It has been two weeks now since we had to say goodbye to Mexico. The three months we spent there were beautiful, often intense and have surprised us a lot. Sami was thinking back to our first day in the country and how uncertain he felt and contemplating what might await us. Only few people were able to tell us about Mexico and thus our mental image of the country was mostly constructed through what we had heard and seen in newspapers and television. Oftentimes the media tells stories of gruesome violence and gangs involved in drug trafficing. We had quite a bit of respect at the prospect of cycling through countries like Mexico, Guatemala or El Salvador.
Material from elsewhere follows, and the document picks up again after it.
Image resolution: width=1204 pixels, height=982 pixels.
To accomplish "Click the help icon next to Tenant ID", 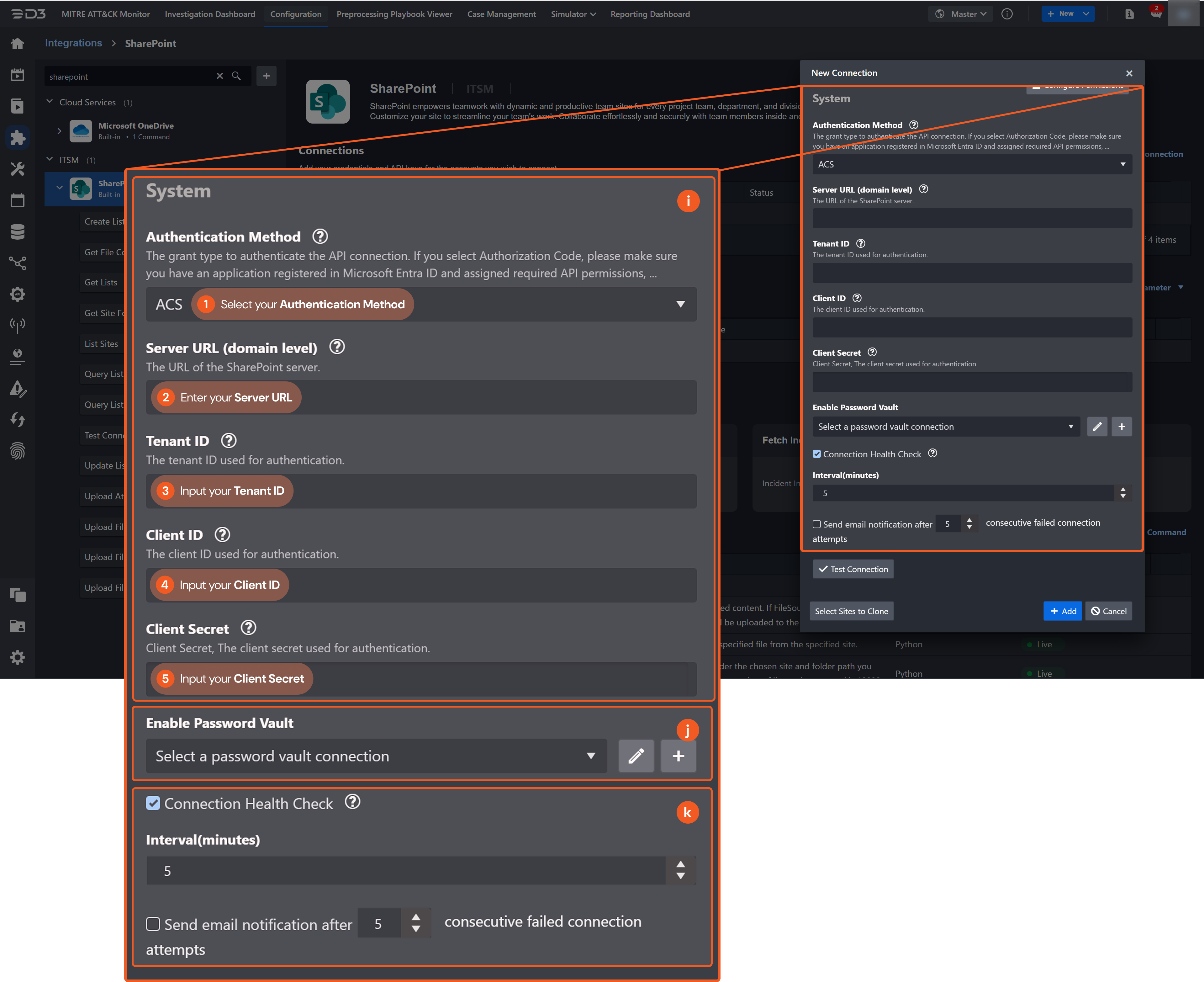I will 860,243.
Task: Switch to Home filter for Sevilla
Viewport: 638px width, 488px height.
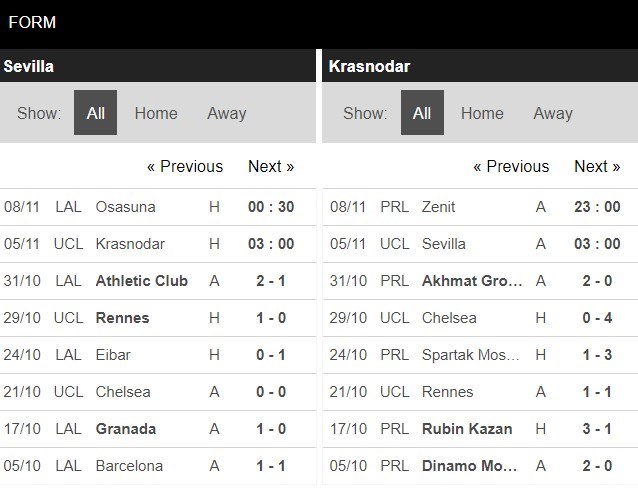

All the more pleasant it is to be looking back and to realize how positively surprised we have been by Mexico. From all the way North to the Southern tip we have passed through a wide range of climatic zones and visited stunning cities and interesting ruins of long-passed eras. Most important though were the countless amazing encounters with the people of this country who so often were open-hearted, curious and kind to us. From the first day on we had little conversations here and there on the road or when we stopped at shops and often we could spend some days with them at their homes and with their families which enabled us to gain a deeper understanding for the country and its people. Unfortunately time and again we heard of violent groups and individuals and we sincerely hope for a positive change in the country towards more peace. We’d like to take the opportunity to thank everybody for all the encounters and hospitality.
Our journy has lead us further South, we had left Mérida in Mexico and cycled through a region with many cenotes towards Belize. A cenote is a kind of cave with a partly or fully collapsed roof. Over time lakes have formed inside of them and they really are worth a visit. Since we had spend more time in Mérida than we had wanted waiting for the replacement computer to arrive we were itching to make some progress again and so we visited just one of countless cenotes. When we arrived in Belize we took a little break to enjoy the Caribbean one last time for the foreseeable future. We took a boat to the island of Caye Caulker and completed an advanced scuba diving course. Besides that we simply enjoyed the slow island rhythm and relaxed before cycling a longer stretch once again.
After Mexico Belize seemed (and really is!) like a tiny country in comparison and indeed we have only spent about a week of cycling through it. Nevertheless we enjoyed our time there and we were lucky to be hosted by three different kind families. Thank you very much Elden, Racquel and Arturo! Even though we didn’t get to spend a lot of time in Belize it struck us as a very interesting place, mostly because so many ethnic groups are living together peacefully. A big portion of the population has African roots and some came as shipwrecked slaves from the Caribbean. They speak Creole, which to us sounded like a quite funny but difficult to understand version of English. Furthermore there are many Spanish speaking migrants from the surrounding countries. All in all Belize seemed to be a sparsely populated country which had the advantage that much of the forest and the nature in general seemed to be still pristine. While cycling South we found ourselves on an unpaved road nearby the coast which led us through an area without much civilization. When the time came for us to look for a place to set up camp we passed a plantation with a little hut and a group of farmers and wood cutters. We asked them if we could spend the night under the roof of their kitchen since everywhere else alongside the road was only dense bush. They let us sleep there and Sami had an interesting conversation with an older wood cutter. No offense, but we were surprised by his extensive knowledge about the history of Europe and his own country and the man seemed very happy to have somebody to ask all his questions to learn more.
Another group in Belize are the Mennonites, former immigrants from Germany, who seem to have formed tight-knitted communities in different countries around the world. We only crossed one of the settlements in Belize but we could hardly believe that we were still in the same country, it rather seemed like we were back in the US. The Mennonites had built their own separate and independent community which seemed to be as developed as a community in the US or Western Europe. The rest of Belize, though most parts visibly poorer, was nonetheless very neat. Only a few times we spotted trash at the roadside and especially striking were the mowed lawns around even the tiniest huts. This little country was truly astonishing.
By now we have cycled on and we send greetings to everybody out there from Guatemala.